## What needs to be done
The needed output is the run of lines below from the one containing "The width and height of the screenshot is (723, 433)." through the one containing "The height and", copied exactly and free of pictures.

(Stored records)
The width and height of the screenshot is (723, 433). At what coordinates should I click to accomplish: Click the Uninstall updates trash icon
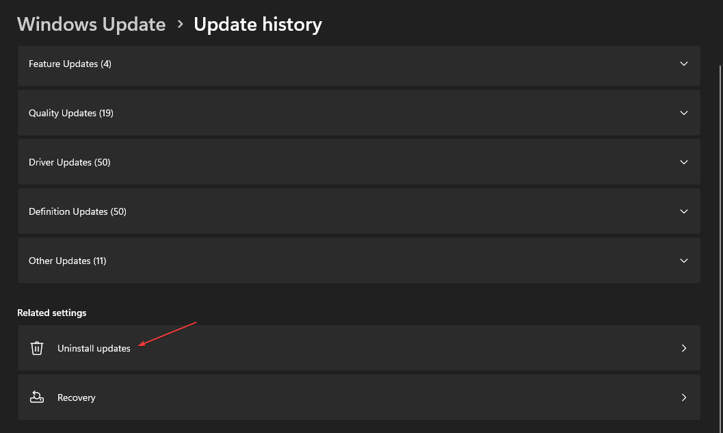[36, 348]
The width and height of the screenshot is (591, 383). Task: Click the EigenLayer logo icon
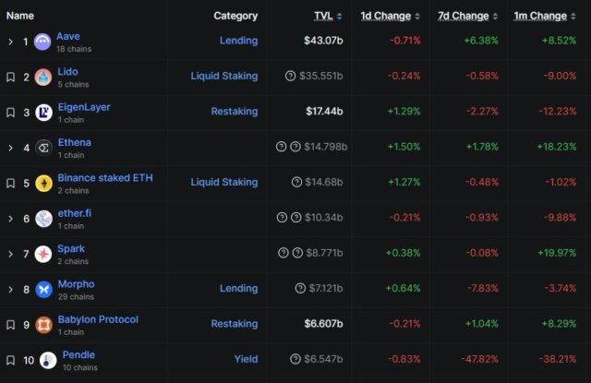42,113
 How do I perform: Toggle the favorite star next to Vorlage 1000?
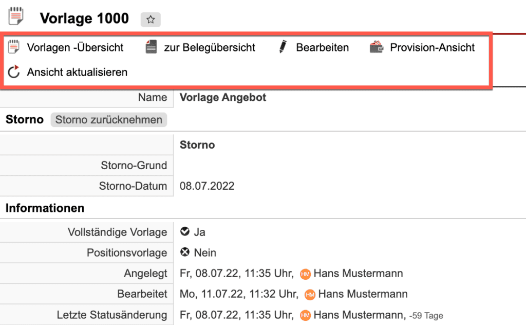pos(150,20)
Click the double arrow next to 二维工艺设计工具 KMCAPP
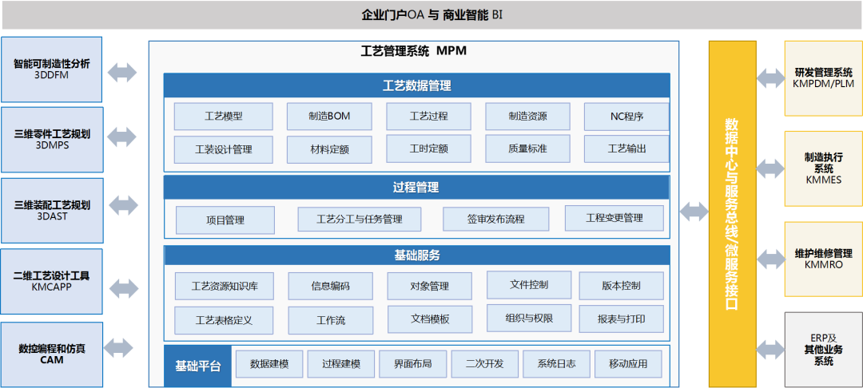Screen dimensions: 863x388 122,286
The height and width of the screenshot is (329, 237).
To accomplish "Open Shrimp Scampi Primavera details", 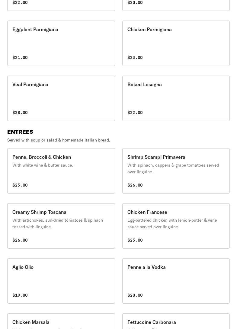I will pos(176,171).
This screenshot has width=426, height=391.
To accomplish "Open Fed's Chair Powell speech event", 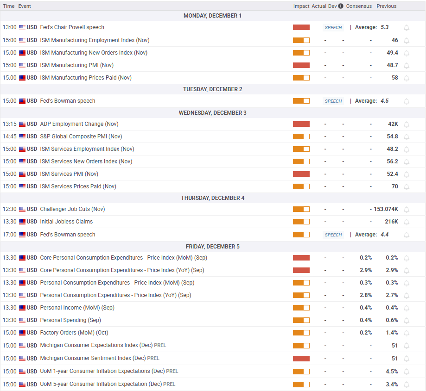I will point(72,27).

---

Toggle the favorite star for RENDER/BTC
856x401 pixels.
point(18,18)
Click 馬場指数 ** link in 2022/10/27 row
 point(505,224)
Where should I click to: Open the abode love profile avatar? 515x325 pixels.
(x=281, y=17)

## Expected answer
The width and height of the screenshot is (723, 433). At what coordinates should I click to accomplish: Click the Uninstall updates trash icon
[36, 348]
The width and height of the screenshot is (591, 383). Task: Click the EigenLayer logo icon
42,113
 How do I perform: Toggle the favorite star next to Vorlage 1000?
pos(150,20)
Click the double arrow next to 二维工艺设计工具 KMCAPP
Screen dimensions: 863x388 122,286
The height and width of the screenshot is (329, 237).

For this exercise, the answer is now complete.